*Request*: Please gather every line of the material below that contains the word "link", matching case exactly.

*Material*:
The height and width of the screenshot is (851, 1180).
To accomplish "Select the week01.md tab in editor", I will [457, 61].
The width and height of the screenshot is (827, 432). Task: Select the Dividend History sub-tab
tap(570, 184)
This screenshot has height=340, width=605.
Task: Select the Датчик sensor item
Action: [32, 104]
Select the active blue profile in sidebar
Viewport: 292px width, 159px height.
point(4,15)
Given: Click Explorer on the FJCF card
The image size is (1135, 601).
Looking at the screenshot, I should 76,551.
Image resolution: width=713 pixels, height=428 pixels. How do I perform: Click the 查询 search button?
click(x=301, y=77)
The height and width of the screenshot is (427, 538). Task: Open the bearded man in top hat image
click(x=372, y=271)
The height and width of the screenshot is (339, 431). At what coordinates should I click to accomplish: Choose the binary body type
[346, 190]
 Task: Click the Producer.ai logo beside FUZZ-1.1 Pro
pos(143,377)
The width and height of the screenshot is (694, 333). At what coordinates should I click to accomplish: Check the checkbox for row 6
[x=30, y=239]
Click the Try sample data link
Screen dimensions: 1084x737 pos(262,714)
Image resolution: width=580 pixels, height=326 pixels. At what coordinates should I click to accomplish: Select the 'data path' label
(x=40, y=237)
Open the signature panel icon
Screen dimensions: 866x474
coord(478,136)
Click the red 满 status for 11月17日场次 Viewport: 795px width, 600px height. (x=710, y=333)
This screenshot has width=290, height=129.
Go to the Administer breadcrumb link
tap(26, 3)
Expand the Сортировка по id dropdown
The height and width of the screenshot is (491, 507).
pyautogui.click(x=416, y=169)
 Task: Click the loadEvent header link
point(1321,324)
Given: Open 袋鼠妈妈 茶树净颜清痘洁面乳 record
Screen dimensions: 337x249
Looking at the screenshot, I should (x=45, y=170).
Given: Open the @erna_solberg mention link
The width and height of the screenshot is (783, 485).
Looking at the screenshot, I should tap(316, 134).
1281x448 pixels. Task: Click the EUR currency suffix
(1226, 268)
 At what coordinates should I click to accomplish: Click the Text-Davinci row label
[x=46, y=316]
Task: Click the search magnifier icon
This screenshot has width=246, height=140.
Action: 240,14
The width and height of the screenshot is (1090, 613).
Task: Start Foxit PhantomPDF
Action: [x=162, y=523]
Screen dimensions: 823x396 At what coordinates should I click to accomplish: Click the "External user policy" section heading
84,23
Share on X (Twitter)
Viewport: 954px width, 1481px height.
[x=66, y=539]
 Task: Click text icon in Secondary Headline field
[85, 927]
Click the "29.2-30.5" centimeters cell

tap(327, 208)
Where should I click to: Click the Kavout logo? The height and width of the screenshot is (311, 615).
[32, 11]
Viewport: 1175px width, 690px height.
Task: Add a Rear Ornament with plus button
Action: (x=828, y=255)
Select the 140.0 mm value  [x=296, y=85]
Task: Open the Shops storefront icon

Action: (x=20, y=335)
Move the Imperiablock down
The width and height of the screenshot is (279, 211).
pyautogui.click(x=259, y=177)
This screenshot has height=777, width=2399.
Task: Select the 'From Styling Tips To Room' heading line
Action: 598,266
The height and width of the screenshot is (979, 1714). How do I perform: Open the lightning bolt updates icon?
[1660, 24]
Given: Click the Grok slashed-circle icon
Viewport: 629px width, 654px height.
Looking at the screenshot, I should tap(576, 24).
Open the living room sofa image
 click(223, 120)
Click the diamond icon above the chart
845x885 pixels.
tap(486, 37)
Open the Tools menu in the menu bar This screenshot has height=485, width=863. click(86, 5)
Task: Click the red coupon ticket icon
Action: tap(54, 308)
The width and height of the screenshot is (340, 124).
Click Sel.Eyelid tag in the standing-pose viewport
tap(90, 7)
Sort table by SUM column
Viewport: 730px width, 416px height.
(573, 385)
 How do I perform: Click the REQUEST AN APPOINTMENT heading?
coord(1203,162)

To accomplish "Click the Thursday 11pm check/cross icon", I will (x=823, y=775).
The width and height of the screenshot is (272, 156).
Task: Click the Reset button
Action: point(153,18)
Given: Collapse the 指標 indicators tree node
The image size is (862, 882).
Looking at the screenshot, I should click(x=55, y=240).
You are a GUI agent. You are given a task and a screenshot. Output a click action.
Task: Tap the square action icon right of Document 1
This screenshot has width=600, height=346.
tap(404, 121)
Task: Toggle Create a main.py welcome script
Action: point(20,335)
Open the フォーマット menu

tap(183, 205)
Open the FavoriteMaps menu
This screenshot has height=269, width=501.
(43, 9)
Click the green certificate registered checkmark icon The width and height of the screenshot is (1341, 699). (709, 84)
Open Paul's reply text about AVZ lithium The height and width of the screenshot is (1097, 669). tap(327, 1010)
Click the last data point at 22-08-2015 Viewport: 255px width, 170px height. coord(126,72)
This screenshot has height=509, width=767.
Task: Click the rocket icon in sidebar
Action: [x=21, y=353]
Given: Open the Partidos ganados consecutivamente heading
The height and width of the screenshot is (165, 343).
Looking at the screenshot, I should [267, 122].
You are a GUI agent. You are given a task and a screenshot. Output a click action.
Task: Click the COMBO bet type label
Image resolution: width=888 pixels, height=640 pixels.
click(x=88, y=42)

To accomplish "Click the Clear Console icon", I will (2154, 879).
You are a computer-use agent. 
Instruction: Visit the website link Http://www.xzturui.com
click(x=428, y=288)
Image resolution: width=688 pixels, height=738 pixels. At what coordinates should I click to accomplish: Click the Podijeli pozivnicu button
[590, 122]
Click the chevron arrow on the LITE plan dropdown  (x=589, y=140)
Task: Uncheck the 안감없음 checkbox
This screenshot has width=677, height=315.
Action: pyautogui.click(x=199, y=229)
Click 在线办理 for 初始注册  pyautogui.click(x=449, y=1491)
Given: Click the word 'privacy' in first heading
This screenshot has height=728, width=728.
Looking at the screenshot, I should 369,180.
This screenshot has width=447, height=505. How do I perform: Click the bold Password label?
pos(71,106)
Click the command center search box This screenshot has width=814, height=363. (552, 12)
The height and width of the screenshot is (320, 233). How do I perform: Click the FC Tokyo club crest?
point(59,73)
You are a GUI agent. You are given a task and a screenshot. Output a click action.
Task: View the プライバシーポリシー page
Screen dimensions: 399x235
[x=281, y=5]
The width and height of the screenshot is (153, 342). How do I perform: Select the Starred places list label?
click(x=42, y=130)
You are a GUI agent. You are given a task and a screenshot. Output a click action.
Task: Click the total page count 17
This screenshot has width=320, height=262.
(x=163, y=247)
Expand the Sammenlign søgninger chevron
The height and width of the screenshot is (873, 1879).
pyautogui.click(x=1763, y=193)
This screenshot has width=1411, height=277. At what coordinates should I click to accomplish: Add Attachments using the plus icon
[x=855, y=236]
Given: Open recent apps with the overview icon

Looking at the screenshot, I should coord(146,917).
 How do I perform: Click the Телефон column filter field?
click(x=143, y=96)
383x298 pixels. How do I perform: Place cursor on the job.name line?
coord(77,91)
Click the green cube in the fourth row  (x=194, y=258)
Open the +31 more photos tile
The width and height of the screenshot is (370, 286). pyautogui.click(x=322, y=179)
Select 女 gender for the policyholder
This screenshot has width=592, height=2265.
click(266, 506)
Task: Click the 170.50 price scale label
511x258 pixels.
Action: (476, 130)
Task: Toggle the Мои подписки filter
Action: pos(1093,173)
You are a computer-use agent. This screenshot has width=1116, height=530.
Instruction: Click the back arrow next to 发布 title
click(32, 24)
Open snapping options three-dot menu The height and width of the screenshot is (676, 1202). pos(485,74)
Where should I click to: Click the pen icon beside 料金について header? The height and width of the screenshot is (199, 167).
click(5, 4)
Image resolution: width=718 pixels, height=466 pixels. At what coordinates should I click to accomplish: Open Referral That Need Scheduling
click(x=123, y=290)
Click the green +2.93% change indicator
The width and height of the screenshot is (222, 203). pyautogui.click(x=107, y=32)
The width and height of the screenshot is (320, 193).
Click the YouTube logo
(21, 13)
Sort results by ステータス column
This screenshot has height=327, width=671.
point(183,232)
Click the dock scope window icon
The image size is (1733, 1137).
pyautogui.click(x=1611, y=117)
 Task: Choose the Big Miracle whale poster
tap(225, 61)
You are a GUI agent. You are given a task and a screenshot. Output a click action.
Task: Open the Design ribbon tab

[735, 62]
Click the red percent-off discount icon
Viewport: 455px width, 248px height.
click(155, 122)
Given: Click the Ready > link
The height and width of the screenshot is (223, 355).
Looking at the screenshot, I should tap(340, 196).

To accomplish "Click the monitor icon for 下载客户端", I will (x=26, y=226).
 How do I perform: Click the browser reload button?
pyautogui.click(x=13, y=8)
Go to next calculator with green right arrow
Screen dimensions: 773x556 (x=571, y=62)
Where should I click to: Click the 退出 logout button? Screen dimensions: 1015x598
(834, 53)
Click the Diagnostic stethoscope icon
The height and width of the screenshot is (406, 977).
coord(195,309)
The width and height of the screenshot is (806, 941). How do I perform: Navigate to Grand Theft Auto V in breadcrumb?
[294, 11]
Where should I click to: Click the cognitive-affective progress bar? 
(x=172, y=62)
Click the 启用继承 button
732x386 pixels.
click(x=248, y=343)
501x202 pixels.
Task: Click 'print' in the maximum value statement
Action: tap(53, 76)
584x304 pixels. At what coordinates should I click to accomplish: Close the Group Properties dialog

*Result of the exercise*:
Click the Try sample data link
Go to the Administer breadcrumb link
 Task: Click the loadEvent header link
Given: Open the @erna_solberg mention link
Instruction: Visit the website link Http://www.xzturui.com
Given: Click the Ready > link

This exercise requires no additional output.